Aim of the task » An exact copy of every entry is needed here; the images stay out.
Top of Supplied data
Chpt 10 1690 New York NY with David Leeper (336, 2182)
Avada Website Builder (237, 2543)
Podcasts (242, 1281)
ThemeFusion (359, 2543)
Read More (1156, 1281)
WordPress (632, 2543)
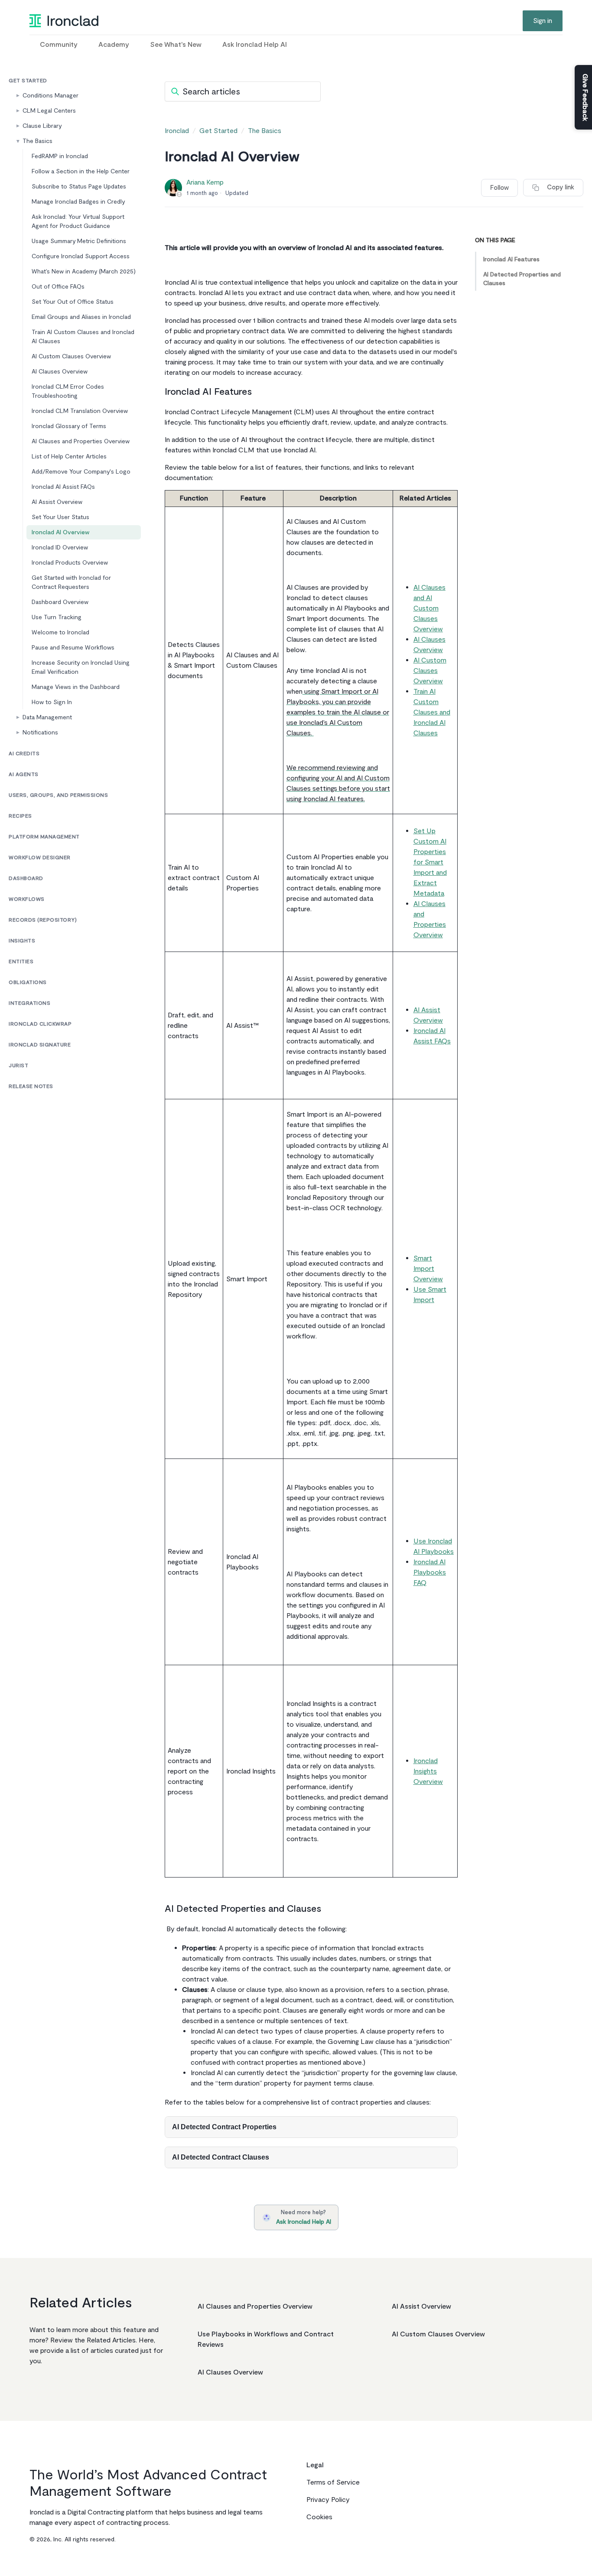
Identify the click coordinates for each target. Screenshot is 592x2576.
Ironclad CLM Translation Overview (80, 411)
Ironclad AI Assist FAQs (63, 487)
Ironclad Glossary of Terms (69, 426)
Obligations (28, 982)
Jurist (18, 1065)
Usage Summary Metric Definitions (79, 241)
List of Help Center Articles (69, 456)
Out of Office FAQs (58, 286)
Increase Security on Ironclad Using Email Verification (81, 667)
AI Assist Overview (57, 502)
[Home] (63, 20)
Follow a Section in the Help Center (81, 171)
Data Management (47, 717)
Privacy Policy (328, 2499)
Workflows (27, 899)
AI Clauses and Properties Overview (81, 441)
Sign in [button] (542, 20)
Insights (22, 941)
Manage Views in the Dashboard (76, 687)
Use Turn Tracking (56, 617)
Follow (499, 188)
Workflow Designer (40, 857)
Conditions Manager (50, 95)
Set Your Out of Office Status (73, 301)
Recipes (20, 816)
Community (59, 44)
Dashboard (26, 878)
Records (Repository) (43, 920)
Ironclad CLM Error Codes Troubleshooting (68, 391)
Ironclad (177, 131)
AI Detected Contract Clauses (220, 2157)
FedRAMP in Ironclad (60, 156)
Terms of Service (333, 2482)
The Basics (37, 141)
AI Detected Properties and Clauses (522, 279)
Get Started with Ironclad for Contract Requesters (71, 582)
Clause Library (42, 126)
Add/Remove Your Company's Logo (81, 471)
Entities (21, 961)
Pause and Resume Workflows (73, 647)
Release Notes (31, 1086)
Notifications (40, 732)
Bottom of Supplied data
Finished task »
Chpt 10 1690 New York NY with David Leeper (336, 2182)
Avada Website Builder (237, 2543)
Podcasts (242, 1281)
ThemeFusion (359, 2543)
Read More (1156, 1281)
WordPress (632, 2543)
Identify the click coordinates for each target. Screenshot is 592x2576.
Ironclad CLM Translation Overview (80, 411)
Ironclad AI Assist FAQs (63, 487)
Ironclad Glossary of Terms (69, 426)
Obligations (28, 982)
Jurist (18, 1065)
Usage Summary Metric Definitions (79, 241)
List of Help Center Articles (69, 456)
Out of Office FAQs (58, 286)
Increase Security on Ironclad Using Email Verification (81, 667)
AI Assist Overview (57, 502)
[Home] (63, 20)
Follow a Section in the Help Center (81, 171)
Data Management (47, 717)
Privacy Policy (328, 2499)
Workflows (27, 899)
AI Clauses and Properties Overview (81, 441)
Sign in [button] (542, 20)
Insights (22, 941)
Manage Views in the Dashboard (76, 687)
Use Turn Tracking (56, 617)
Follow (499, 188)
Workflow Designer (40, 857)
Conditions Manager (50, 95)
Set Your Out of Office Status (73, 301)
Recipes (20, 816)
Community (59, 44)
Dashboard (26, 878)
Records (Repository) (43, 920)
Ironclad CLM Error Codes Troubleshooting (68, 391)
Ironclad (177, 131)
AI Detected Contract Clauses (220, 2157)
FedRAMP in Ironclad (60, 156)
Terms of Service (333, 2482)
The Basics (37, 141)
AI Detected Properties and Clauses (522, 279)
Get Started with Ironclad for Contract Requesters (71, 582)
Clause Library (42, 126)
Add/Remove Your Company's Logo (81, 471)
Entities (21, 961)
Pause and Resume Workflows (73, 647)
Release Notes (31, 1086)
Notifications (40, 732)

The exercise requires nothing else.